After midnight, around 12:20 a.m. on Sunday, September 28, 2014, another terrifying incident occurred, this time not on Church Street. A local man, Thomas Brodhead—who was recently covered by O&AN for his art currently on exhibit at Vanderbilt's LGBT center—left Stirrup Nashville, located on 4th Avenue, and walked toward his parked car on the adjacent Mallory Street. Parking along the right side of that street is common practice for customers of the bar, which has a limited parking lot. However, the street is very dark and only the first few cars are visible from the door of the bar, where security stands watch.
Brodhead was barely a hundred feet away from the Stirrup’s parking lot when a slightly taller-than-average African American male wearing a hoodie and a bandana covering his lower face appeared at his right, saying to him, “Hey, dude…” Brodhead turned and discovered a second similarly-dressed man standing alongside the first. Each brandished what he described as three-to-four inch knives and demanded that he turn over his wallet and cell phone.
“At first I didn’t believe it was really happening,” Brodhead explained. “I thought I had misunderstood them, but then they both began brandishing their knives at me, stabbing erratically at me and yelling at me to hand everything over. I literally had to jump back to keep from getting stabbed. I knew they wouldn’t hesitate to stab me if they felt like that’s what it would take.” After trying to appeal to them, Brodhead did what police suggest that anyone do in this situation: he turned over his wallet and phone as demanded. “All of this happened so fast: it couldn’t have taken over twenty seconds. Of course, it seemed like forever in the moment.”
As soon as Brodhead gave them his wallet and phone, the two assailants fled west on Mallory on foot and turned up a dark alley. Brodhead returned immediately to the Stirrup, where he received assistance from employees and patrons. “The entire staff immediately jumped to my aid, variously helping me call 911—I was so unnerved I couldn’t even dial the phone at first—then the bank to cancel my credit and debit cards, the phone company to cease service, and all while I talked with the police. They stayed at my side for over 90 minutes, helping me out while I truly was in shock. I couldn’t have had better help, and I feel blessed to count them as friends.”
When the police arrived, they took Brodhead’s statement, and the reporting officer, Officer Riddle, suggested that Brodhead’s might not be an isolated incident. However, no other similar robberies were reported last night. It seems likely, at this time, that Stirrup wasn’t targeted as a gay bar. As Sergeant Pepper of Midtown Hills Precinct put it, Stirrup was likely a target of opportunity, most likely chosen because the muggers suspected their “victims had been drinking and were more vulnerable.”
Ironically, Brodhead doesn’t drink alcohol, and is humorously known about the bar for only ordering non-alcoholic club sodas.
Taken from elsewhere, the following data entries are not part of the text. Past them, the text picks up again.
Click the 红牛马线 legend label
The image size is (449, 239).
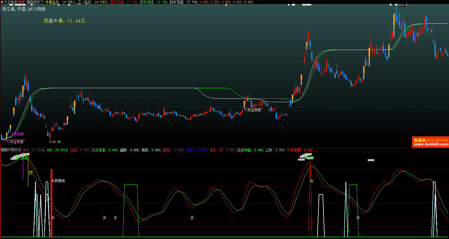click(117, 2)
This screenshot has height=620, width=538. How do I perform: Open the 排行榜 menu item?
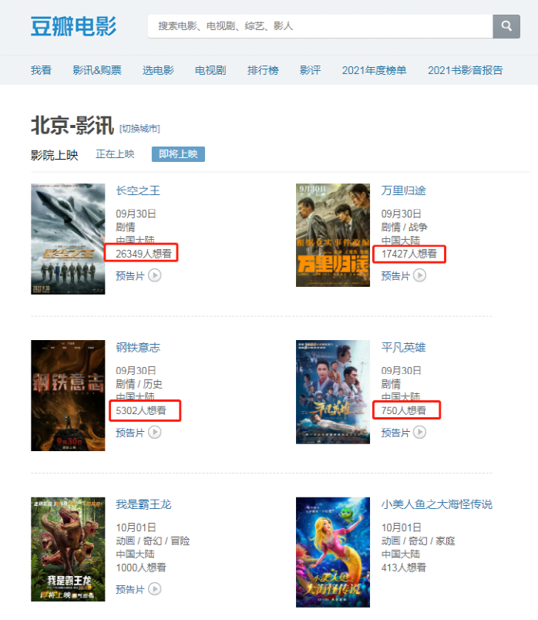(263, 70)
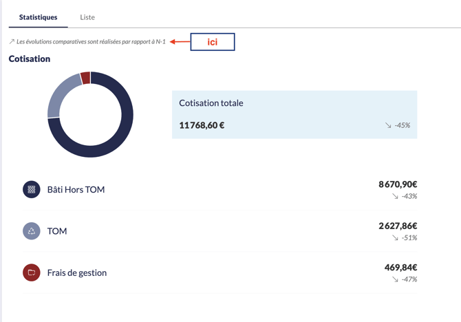Click the red arrow pointing at the note

point(180,42)
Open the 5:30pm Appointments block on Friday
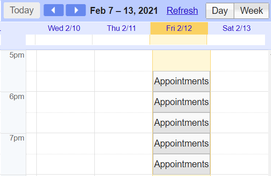This screenshot has width=271, height=176. click(181, 81)
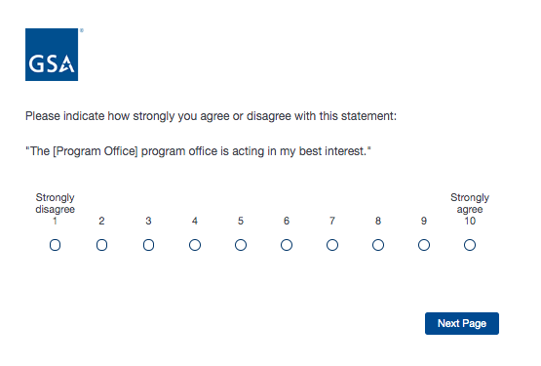Viewport: 541px width, 366px height.
Task: Select the middle rating 5 option
Action: point(241,245)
He goes to the bar for the camaraderie it offers him, enjoying the company and conversation of his friends. His sobriety may in fact have worked in his favor during the attack.
While incidents of similar severity have happened in the past, such as the 2008 double carjacking at Play, the frequency of this summer’s events is unfortunately notable and again highlights the need for bar patrons to remain vigilant. Specifically at Stirrup, this might mean using the bar’s overflow parking, which is across 4th Avenue and is guarded over the weekend.
Far more generally, however, it is always advisable to travel in groups, or at least in pairs, when one has to venture outside, and always to avoid dark, poorly lit areas where an assailant can easily hide. Additionally, one should avoid drinking to the point that one’s judgment is compromised, or at least remain in the company of a trustworthy friend. And of course, when confronted with an attacker, the safest way of escaping such a scenario unharmed is to turn over your valuables and disengage from the situation as quickly as possible, as Brodhead did.
But, as scary as it is to contemplate a situation like the one Brodhead faced, it demonstrates both the best and worst of humanity. On the one hand, a man was assaulted and robbed by two criminals. On the other, the people who make Stirrup what it is at its core rallied around the victim and offered him immediate support, both emotionally and materially.